A Personal Reflection on How Meditation Develops Your Inner Vision and Ability to Work With Energy

Hi Everyone,

Back in 2001 when I left my life as a Buddhist Monk part of the reason was that I wanted to return to a life as an actively working artist expressing his inspiration in paintings and sculpture. As I had meditated during the 1990’s I had touched the inner formless spaces that you find in deep meditation practice, but I had also found that, from these deep formless spaces a lot of inner visions started to emerge quite spontaneously, and that they often really demanded to be expressed.

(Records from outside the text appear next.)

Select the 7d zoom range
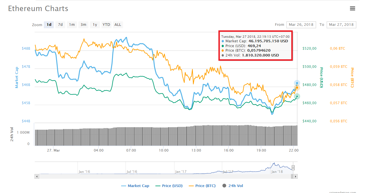Viewport: 373px width, 193px height. point(60,25)
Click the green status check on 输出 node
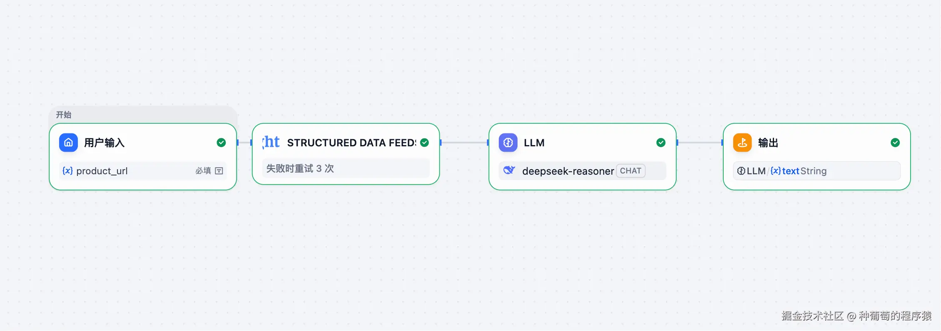 pyautogui.click(x=895, y=143)
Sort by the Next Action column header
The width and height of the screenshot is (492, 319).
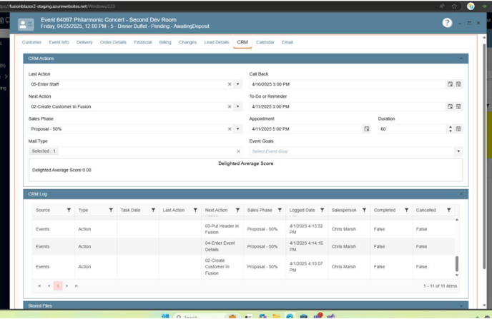click(x=216, y=211)
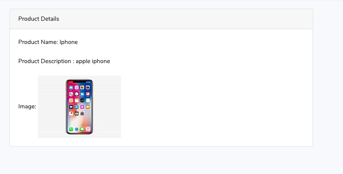Screen dimensions: 343x174
Task: Click the Image: label
Action: [x=27, y=106]
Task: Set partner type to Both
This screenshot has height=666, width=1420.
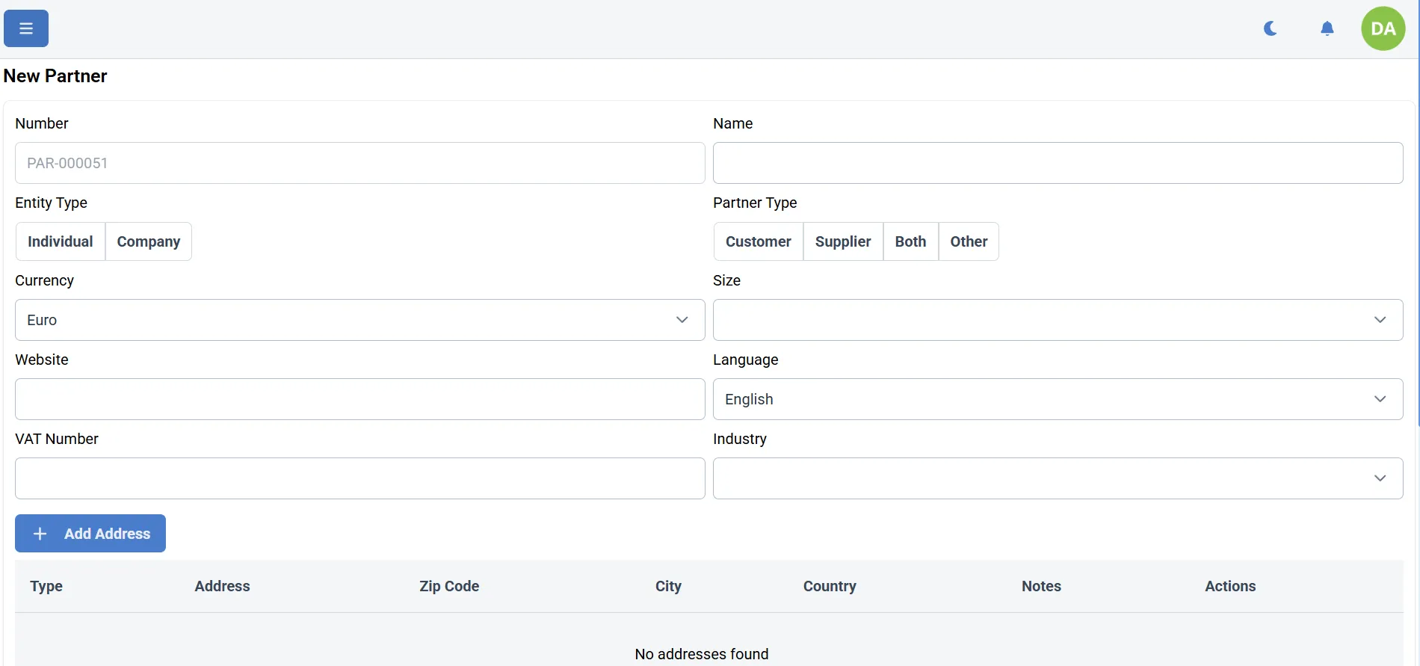Action: tap(910, 241)
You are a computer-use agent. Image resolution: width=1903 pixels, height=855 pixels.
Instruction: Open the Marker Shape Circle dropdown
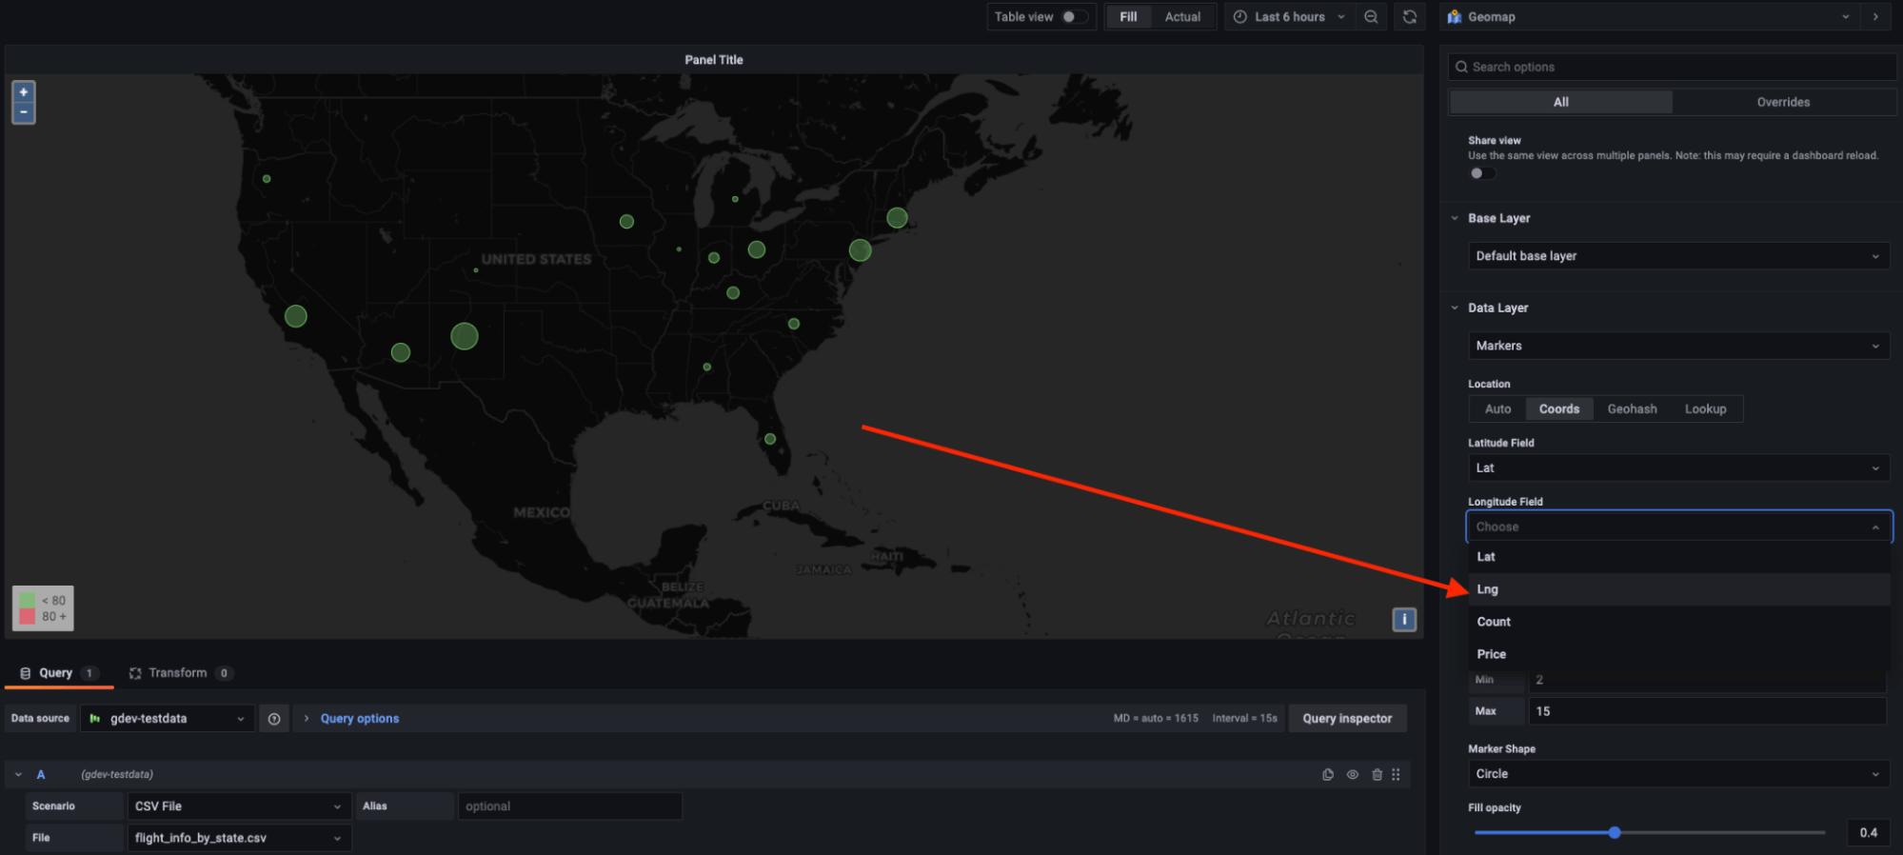pos(1677,774)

Since then I have developed a method of combining my meditation and artistic practice where I will meditate on a particular topic or subject for a while in order to receive visual and sensual impressions of its inner nature, and then I will create an art piece based around what I have seen.

In order to give an example of this, at the top of this article you can see a working sketch that I have done for an artwork that embodies the energy of The Tao, Yin-Yang and the five Chinese elements of earth, wood, metal and fire. Here is a brief description of the inner landscape from which this image arose. You can do it yourself if you like, the basic images are simple, and there is plenty of room for creative imagination and to really make the inner landscape your own:

The Asian Tree and the Yin-Yang courtyard.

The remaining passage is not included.